[Pixel coordinate grounding data]
++++
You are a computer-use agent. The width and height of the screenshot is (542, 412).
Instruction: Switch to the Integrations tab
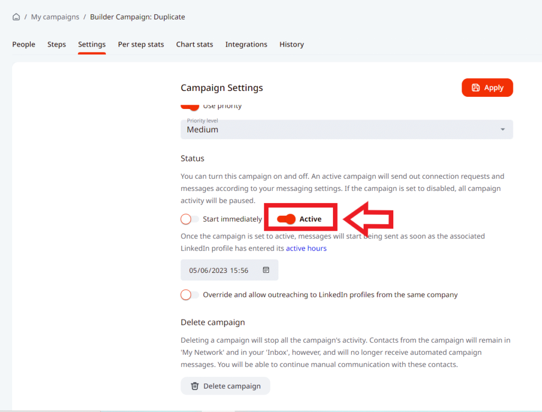click(x=246, y=44)
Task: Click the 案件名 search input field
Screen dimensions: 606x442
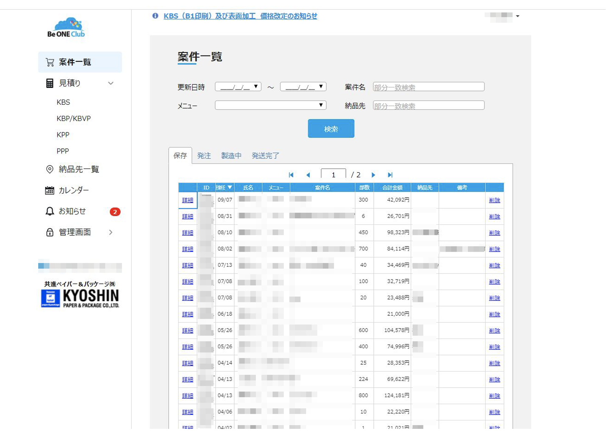Action: 428,87
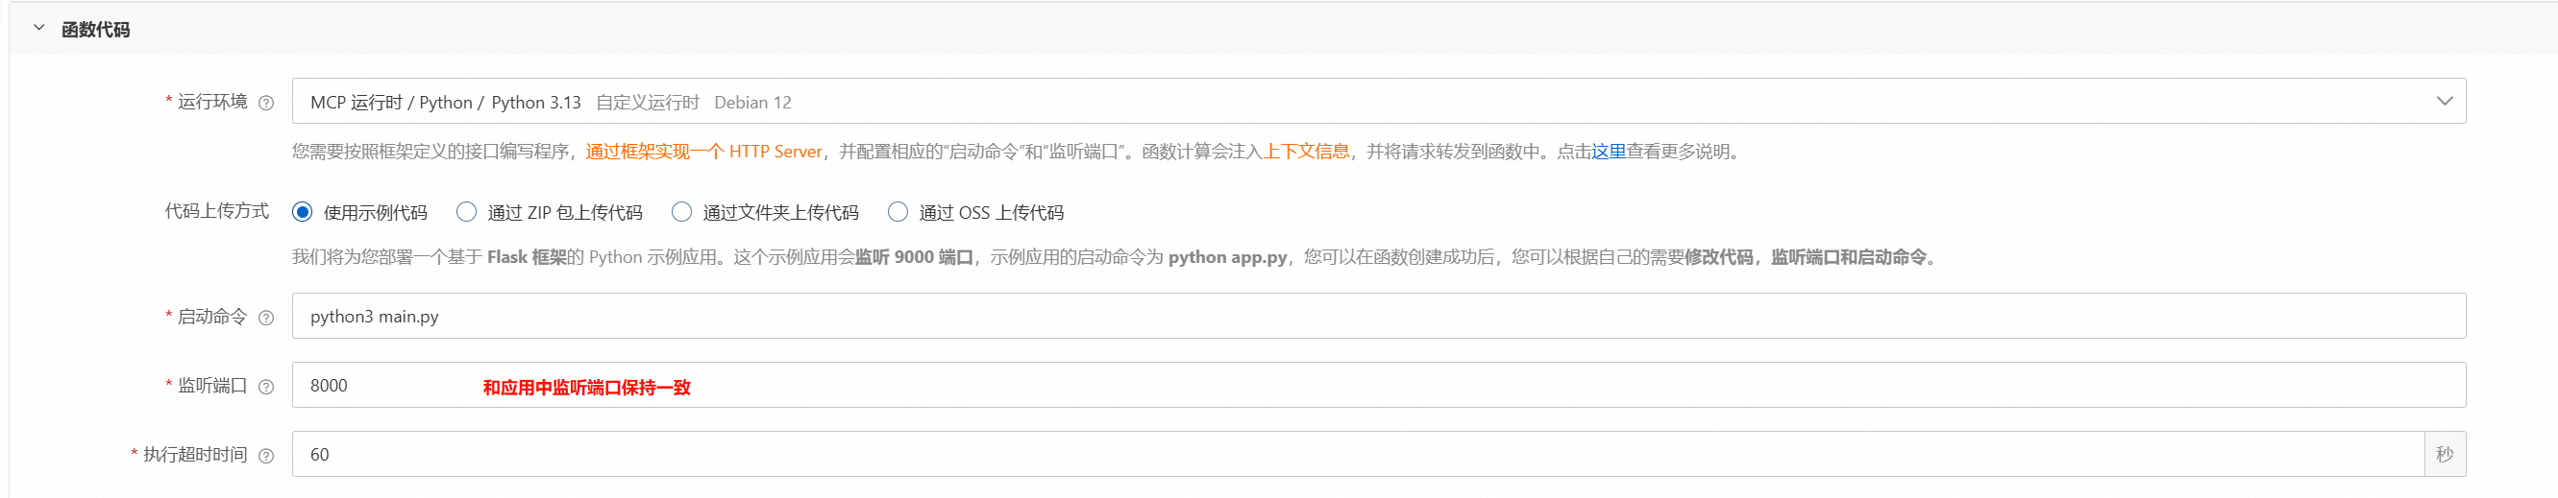This screenshot has width=2558, height=498.
Task: Click the red 和应用中监听端口保持一致 note
Action: pyautogui.click(x=587, y=388)
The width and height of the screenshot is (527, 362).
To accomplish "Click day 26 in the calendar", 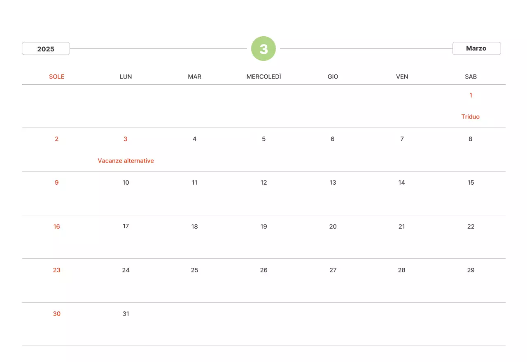I will (x=264, y=270).
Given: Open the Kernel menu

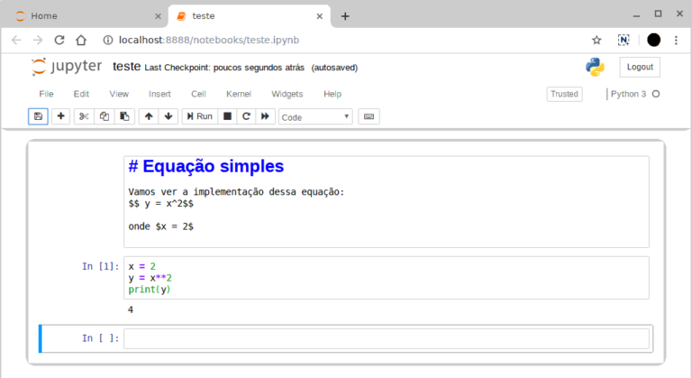Looking at the screenshot, I should pyautogui.click(x=239, y=94).
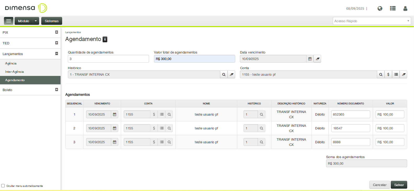Click the Cancelar button
This screenshot has width=414, height=191.
click(x=380, y=185)
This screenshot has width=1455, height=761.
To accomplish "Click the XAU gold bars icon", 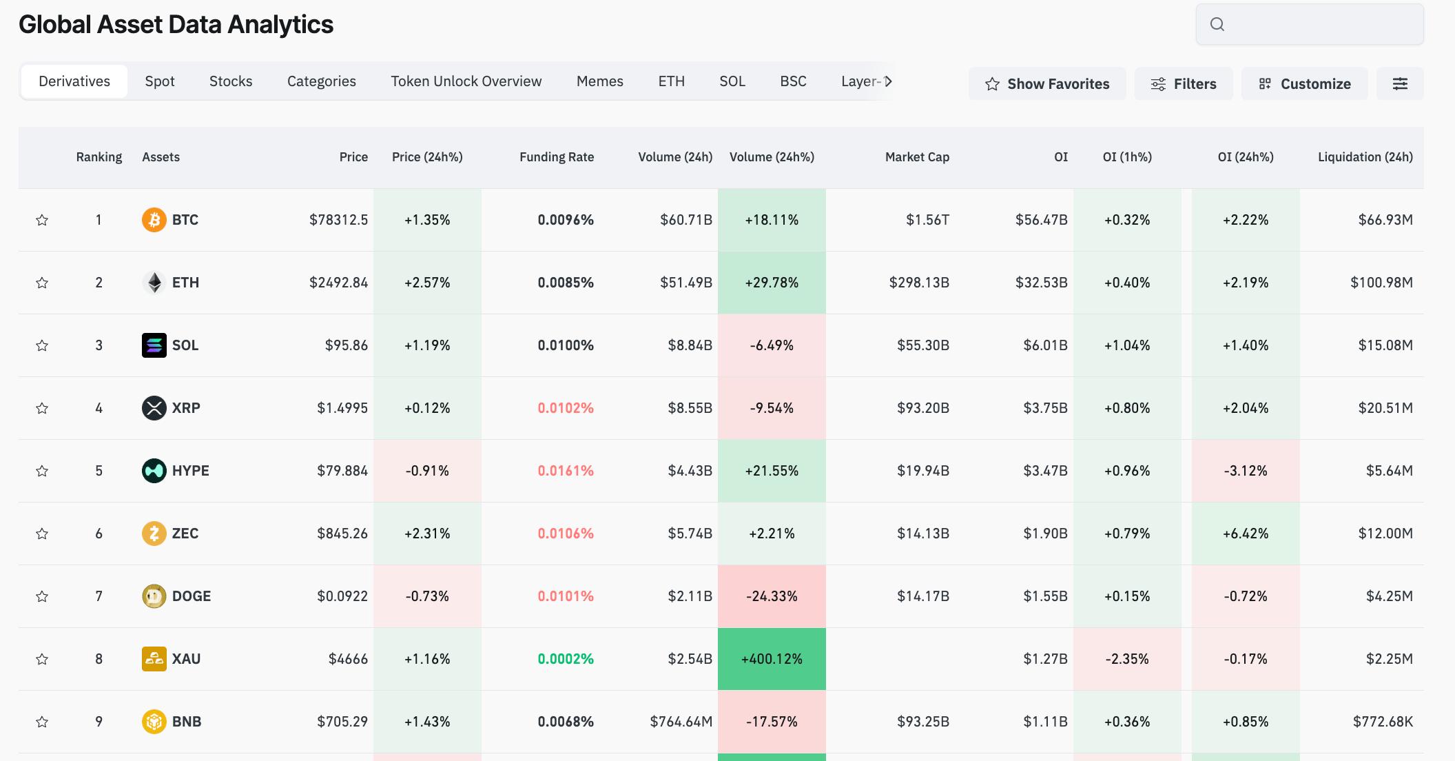I will coord(154,659).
++++
What the exercise asks:
Copy word for word the span of the records above that begins at the line with "Given: Open the Kernel menu" and ends at the line with "This screenshot has width=1455, height=761.", including those two lines but not the pictures.

Completed task:
Given: Open the Kernel menu

Looking at the screenshot, I should pyautogui.click(x=239, y=94).
Click the Cancelar button
This screenshot has width=414, height=191.
click(x=380, y=185)
This screenshot has width=1455, height=761.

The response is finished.